### Document text:
## begin

Instead of keeping a 24hr loadavg, how about we allow scrubs whenever
the loadavg is decreasing (or below the threshold)? As long as the
1min loadavg is less than the 15min loadavg, we should be ok to allow
new scrubs. If you agree I'll add the patch below to my PR.

-- dan


diff --git a/src/osd/OSD.cc b/src/osd/OSD.cc
index 0562eed..464162d 100644
--- a/src/osd/OSD.cc
+++ b/src/osd/OSD.cc
@@ -6065,20 +6065,24 @@ bool OSD::scrub_time_permit(utime_t now)

 bool OSD::scrub_load_below_threshold()

## end

### Short exercise 1:
Recast the rows in the part that opens with the line containing "Task: Click the 目标机名 IP address field" and closes with the line containing "click(161, 137)" as a two-column CSV with the columns instruction and response. Each row gets one line, each field is quoted, line breaks become spaces, and the pictures are left out.
The rows below are unrelated to the scrub load message above.

### Source data:
## begin

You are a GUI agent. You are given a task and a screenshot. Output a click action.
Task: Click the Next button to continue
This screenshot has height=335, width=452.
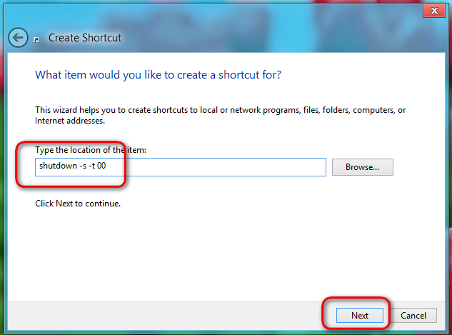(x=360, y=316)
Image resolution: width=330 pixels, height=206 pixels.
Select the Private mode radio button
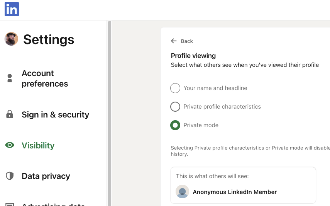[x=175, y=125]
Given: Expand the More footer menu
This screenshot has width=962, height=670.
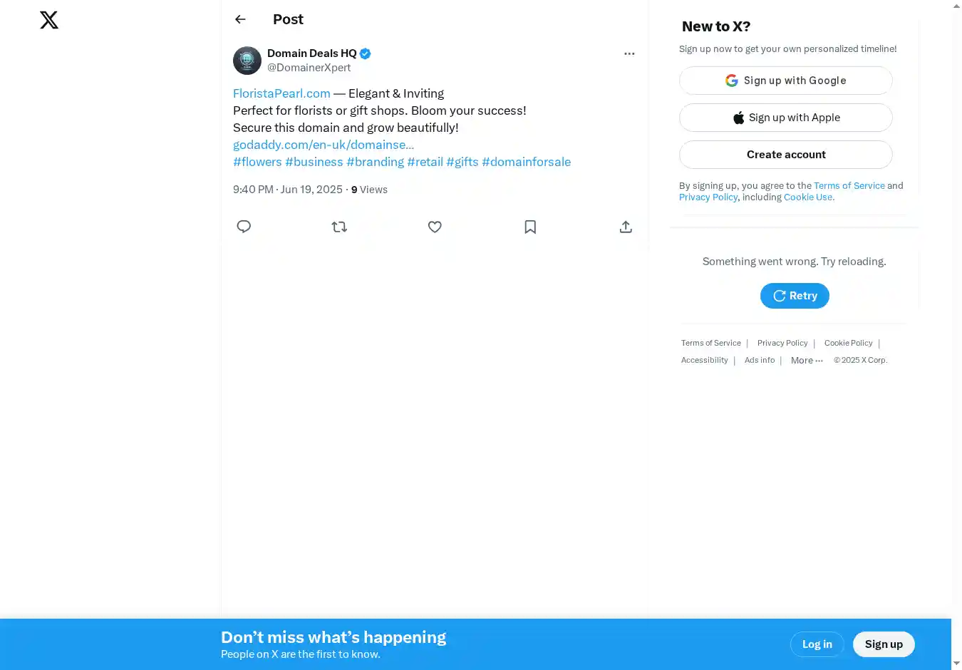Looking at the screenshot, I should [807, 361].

## end
## begin

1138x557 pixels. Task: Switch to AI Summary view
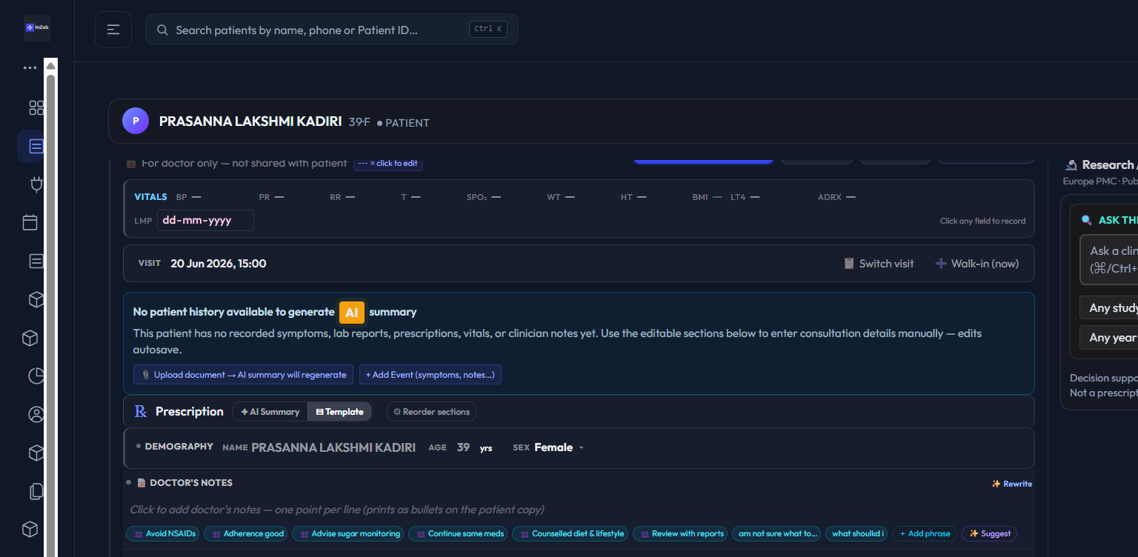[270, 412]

## end
## begin

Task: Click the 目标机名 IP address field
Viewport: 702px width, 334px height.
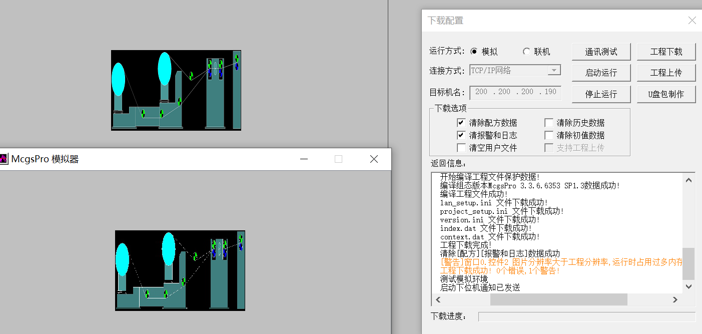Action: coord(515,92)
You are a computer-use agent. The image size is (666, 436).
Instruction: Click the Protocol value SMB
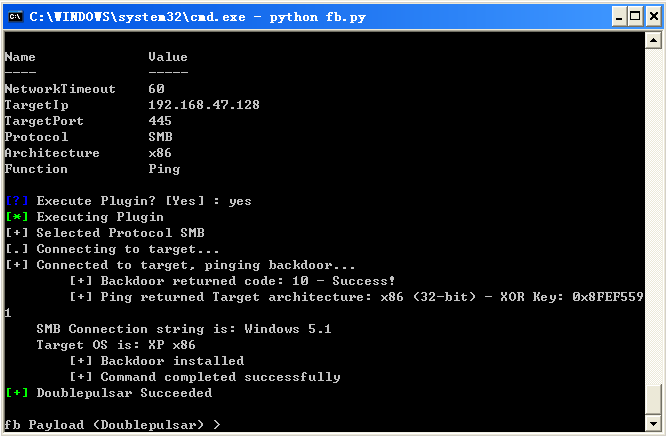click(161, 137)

## end

### Short exercise 2:
In the scrub load message, swap "scrub_time_permit" for "scrub_window_permit" and give again the part that opens with the words containing "diff --git a/src/osd/OSD.cc" and closes with "bool OSD::scrub_time_permit(utime_t now)".

### Correct response 1:
instruction,response
"Task: Click the 目标机名 IP address field Viewport: 702px width, 334px height.","Action: coord(515,92)"
"You are a computer-use agent. The image size is (666, 436). Instruction: Click the Protocol value SMB","click(161, 137)"

### Correct response 2:
diff --git a/src/osd/OSD.cc b/src/osd/OSD.cc
index 0562eed..464162d 100644
--- a/src/osd/OSD.cc
+++ b/src/osd/OSD.cc
@@ -6065,20 +6065,24 @@ bool OSD::scrub_window_permit(utime_t now)